● **Given request 1**: In the excerpt on daily energy levels, reproduce the stretch from "Disclaimer: Obviously this" through "with more zest.".
● **Given request 2**:
Answer these questions using the excerpt on daily energy levels:
(a) By what average percentage did daily energy drop after sleeping fewer than 6 hours and 30 minutes a night?
(b) How did perceived energy change on the day after drinking alcohol?
(c) Below what "fun" score was daily energy down 21.6 percent?

When I organized lots of fun activities in my day, I made a note of it. I measured this by giving myself a “fun” score out of 10. When there was very little “fun” on a particular day (below 5/10), my daily energy level was down 21.6 percent.

7. Don’t forget about sleep.

Sleeping fewer than 6 hours and 30 minutes a night decreased daily energy by an average of 7 percent. Sleeping 7½ hours gave me an average increase of 2.3 percent. I was surprised that exercise had a more significant positive impact on my energy than sleep duration, but sleep deprivation's negative effects were greater.

There were plenty of other interesting (and some unsurprising) results not included here. For example, on the days I drank alcohol, my perceived average energy level was up 0.5 percent. On the day after drinking alcohol it was down 2 percent.

Disclaimer: Obviously this data is subjective. Some of the things that affect energy levels go hand in hand, or may be correlative without being causal. For example, I might be less likely to do exercise the day after drinking. Is it the lack of exercise or the hangover that negatively affects my energy level? I’m not a scientist, and this isn’t a randomized, double-blind research trial.

All I know is I have a pretty good template for living with more energy in the future — and the results speak for themselves. My takeaways? Have more fun, exercise, relax (when you can), and spend way less time in front of screens. It’s easy to pop a multitude of pills and supplements every morning, but, according to my research, making lifestyle improvements is the quickest way to living with more zest.

And the biggie, of course, is using technology to improve our lives but not to rule them. On a day-to-day basis, many of us now spend more time gazing into screens than we do into the eyes of human beings. Escaping the screens may be the secret to living with more energy and vitality.

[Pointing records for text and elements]
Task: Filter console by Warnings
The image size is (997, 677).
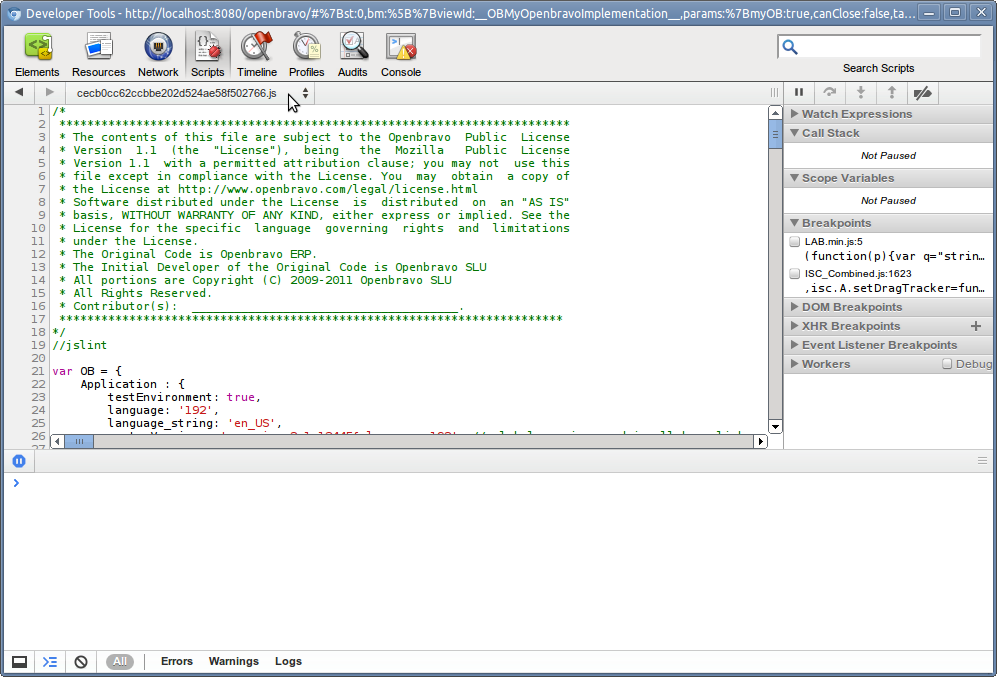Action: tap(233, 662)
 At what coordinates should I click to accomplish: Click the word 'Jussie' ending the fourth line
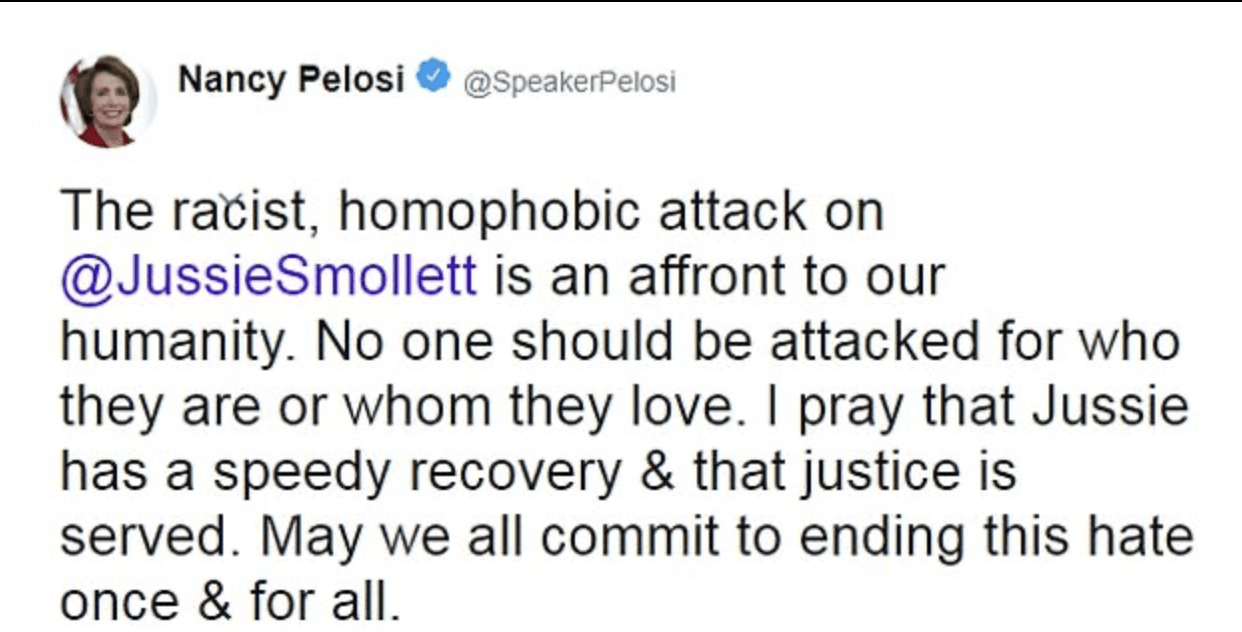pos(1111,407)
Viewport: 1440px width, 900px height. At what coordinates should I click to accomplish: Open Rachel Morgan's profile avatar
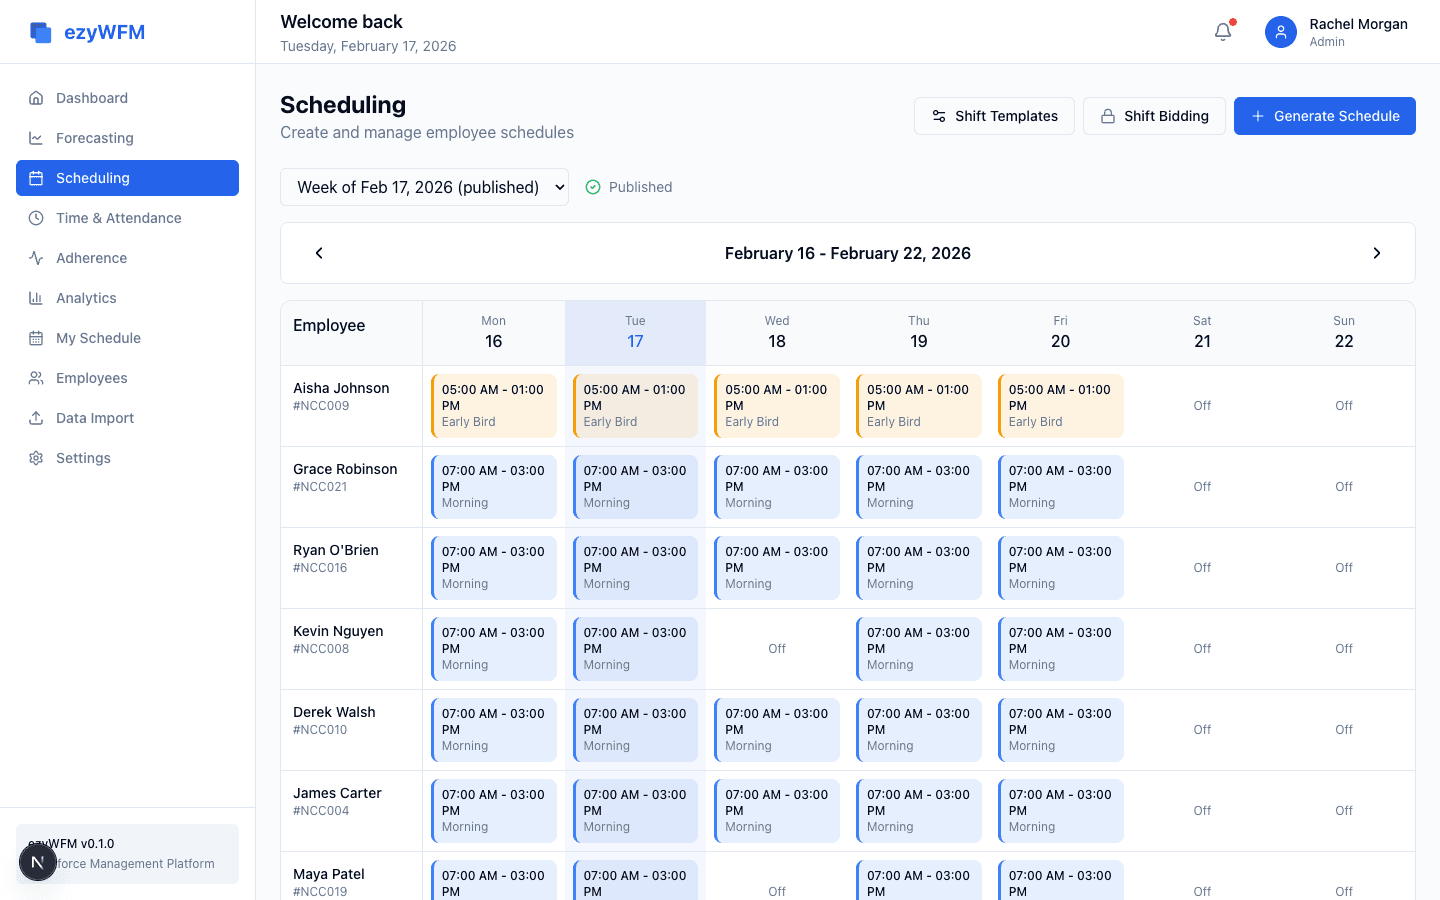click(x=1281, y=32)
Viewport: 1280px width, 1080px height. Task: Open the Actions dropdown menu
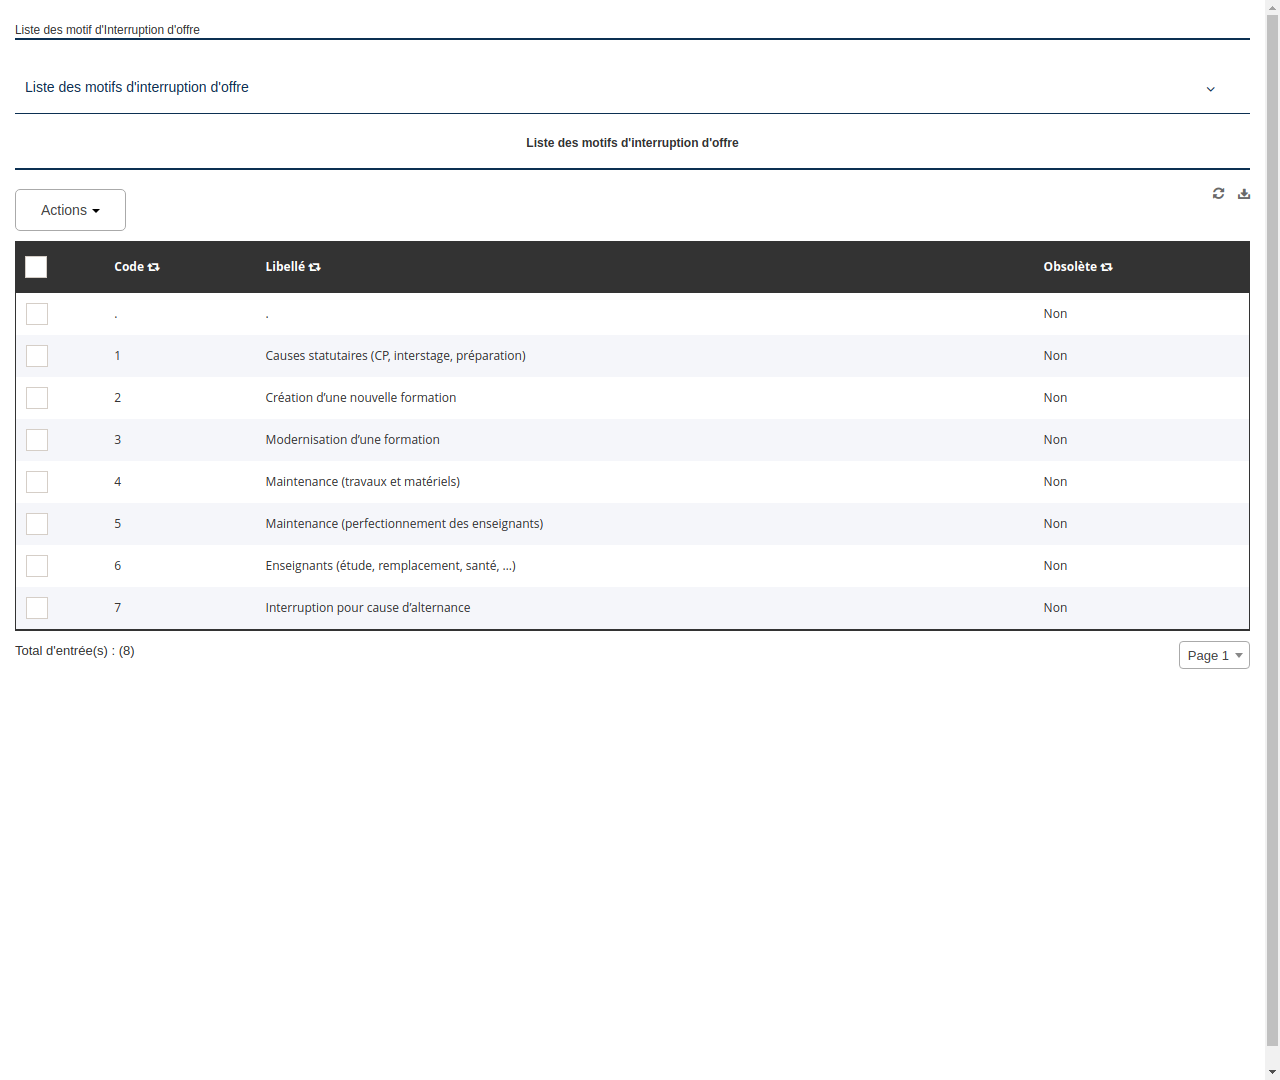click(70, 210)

● **Correct output 1**:
Disclaimer: Obviously this data is subjective. Some of the things that affect energy levels go hand in hand, or may be correlative without being causal. For example, I might be less likely to do exercise the day after drinking. Is it the lack of exercise or the hangover that negatively affects my energy level? I’m not a scientist, and this isn’t a randomized, double-blind research trial.

All I know is I have a pretty good template for living with more energy in the future — and the results speak for themselves. My takeaways? Have more fun, exercise, relax (when you can), and spend way less time in front of screens. It’s easy to pop a multitude of pills and supplements every morning, but, according to my research, making lifestyle improvements is the quickest way to living with more zest.

● **Correct output 2**:
(a) 7 percent
(b) It was down 2 percent.
(c) Below 5/10